A POC to Check for…
Feasibility
The first, and seemingly most obvious time a POC is needed, is when the feasibility of a product or specific feature set therein must be tested. You may think the market and/or your users need it, but diving head first into a lengthy development cycle without testing your idea first can have serious ramifications for more than your budget. This is not coming from me as a solution architect, this comes straight from the horse’s mouth; in this case product owners and actual clients.
Just as programmers will test their code to ensure it works properly and is bug free, so too must we test product ideas and even specific features. Maybe you want a certain animation or design incorporated into your mobile app. Have you considered whether or not it’s feasible with the current design? How will potential users react to this? Will this feature work smoothly with all the other feature sets currently in the mobile app? In order to answer these questions, building a POC is necessary and will serve to validate or invalidate the feasibility and effectiveness of what you’re trying to accomplish.
For example, adding some catchy eye-popping animations might sound like a great idea. Who doesn’t like a good PowerPoint with transitions, am I right? Me for one, just give me the slides thank you very much. My point here is that some features that for example work for a dating app, don’t work for a wellness app. On the surface it may not seem that way, but when you’re looking at a POC then the reality will clearly set in and you’ll have a clear idea of whether it’s a go or no-go.
Complexity
In the world of development, not all features and their lines of code are made equal. Some, as you can imagine, are considerably more complex than others. For example, imagine your team is seasoned with AWS development and has no issues with this tech stack. Suddenly, a client comes to you and requests something built in Salesforce. Well naturally this creates an unknown situation which I will cover below, but wrapped into that unknown is the complexity of developing in this new tech stack.
Therefore, it’s necessary to build a POC to correctly understand how the tech works, how complex it is and judge whether your team can handle the task or if additional training and/or onboarding will be needed until the team’s ability and velocity get up to par. If the team is not up to the task after tackling a POC, then you know walking away from that and looking for an alternative is the optimal thing to do.
Understanding
Understanding, this is key to knowing what exactly you are tasked by the client to build. Are you creating a web app with multiple plugins, an intricate dashboard, super admin features and so on, or are you creating a mobile app in native Android and iOS? Or perhaps this is feature related… What is the purpose of this specific feature? What are the client’s intentions and goals for this feature in regards to user interaction and engagement? Features like in-app purchases, payment abstractions, data lake terraforming and more can cause additional complexity issues if you cannot first understand how they will be implemented.

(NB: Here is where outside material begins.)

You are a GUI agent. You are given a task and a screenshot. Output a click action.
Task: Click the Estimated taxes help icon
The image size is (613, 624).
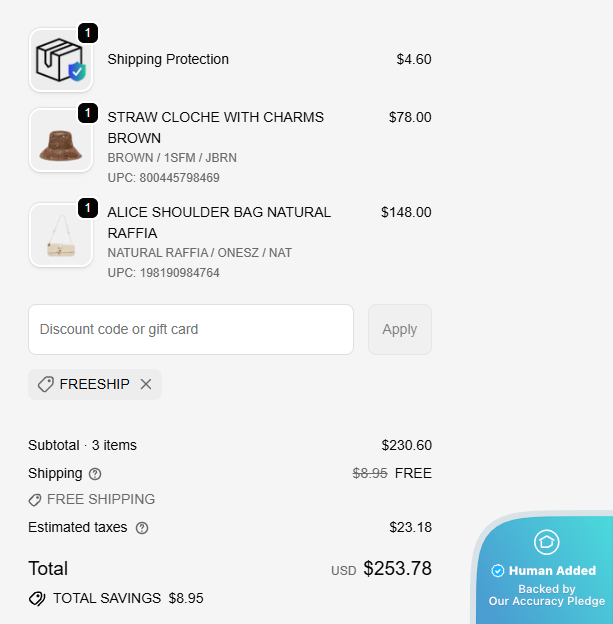142,528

When you cannot clearly answer these questions, the time for a POC is here and now. The POC will help you better understand once you can see the moving parts, what precisely needs to be done and whether or not you can deliver. Increased understanding will aid in estimating, product roadmapping and more.
Unknowns
As I hinted at above, unknowns can often be an ideal situation to whip up a POC before moving your project forward. If your client is looking at building something truly cutting edge and there’s nothing out there you can compare or analyze it to, then the level of unknowns will be naggingly painful. These are the unknowns that wake you up at night with a cold sweat wondering how you’re going to manage to get this feature set aligned with this other one and whether or not the code is robust enough to handle the API stream and so on.
Imagine being asked to build an entire new social media app with built-in dating app features and full custom AR interaction capabilities for users to communicate with unique AR messaging, with AI generative text-to-video/photo, a crypto coin for an NFT e-marketplace and so on. Point being, this is a situation that has so many unknowns you may even need more than one POC so roll up your sleeves and get to it.
Consider the situations and examples above all as possibilities. Worst case scenarios or not, if it doesn’t work like you thought and the POC ends up sending you back to the drawing board, it’s a small price to pay rather than going ahead without a POC and running into considerable trouble down the line that could even derail the product and see it ultimately end up failing.
A POC is not a panacea for what ails your development project; however, it can be a very useful and even powerful tool to leverage to your advantage when the situation calls for it. Therein lies the catch, only look to build a POC when the situation calls for it rather than wasting time when the cost-benefit analysis is not in your favor!